Research Embossed: Kenturah Davis Exhibition in London

Artist Kenturah Davis works at the intersection of image and text, embossing information to render a sense of the moving figure. We were deeply moved when Kenturah reached out to share how research became part of her dialogue with Katherine Dunham in a show that just opened at the Stephen Friedman Gallery in London.

Kenturah Davis drawing of Black women moving in four quadrants, with text embossed.

In the upper right quadrant, Davis writes: 

the research of kate elswit and harmony bench have an ongoing journey to theorize about the kind of embodied knowledge created in dunham’s oeuvre. they gather the archive and tease out what they call “visceral data.” the concept of a “body of knowledge” becomes so charged and meaningful in this context. saidiya hartman’s work comes to mind, with her meaningful examination of ‘the archive’, bridging the gaps of the historical record to fill in an embodied understanding of experience across time and space. harnessing tools of photography and data enacted to criminalize and surveil oppressed populations (black women, in particular) and instead reconstruct the lives of women outside of the conventions of society.

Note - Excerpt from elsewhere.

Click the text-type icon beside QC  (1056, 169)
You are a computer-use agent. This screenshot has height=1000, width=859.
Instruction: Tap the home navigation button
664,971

kate elswit and harmony bench create a visual language to convey the transmission of culture. dance compositions themselves are rendered as “an interconnected set of gestures, rhythms and practices that link performers, including those who may never have performed together at the same time.” the part-to-whole relationship is hyper-dynamic as individual performers influence each other through the framework of dunham’s choreography. their research also pulls together the physical movement of the dance company across space and time, mapping their travels around the globe and representing the duration of their presence as elevations in the map. the spatial rendering reveals a kind of granular architecture that floats around the globe like a cloud:  thousands of days, dozens of performers, coalescing, separating and reuniting. it evokes a kind of fugitively that evades containment as they express the poetics of movement around the world."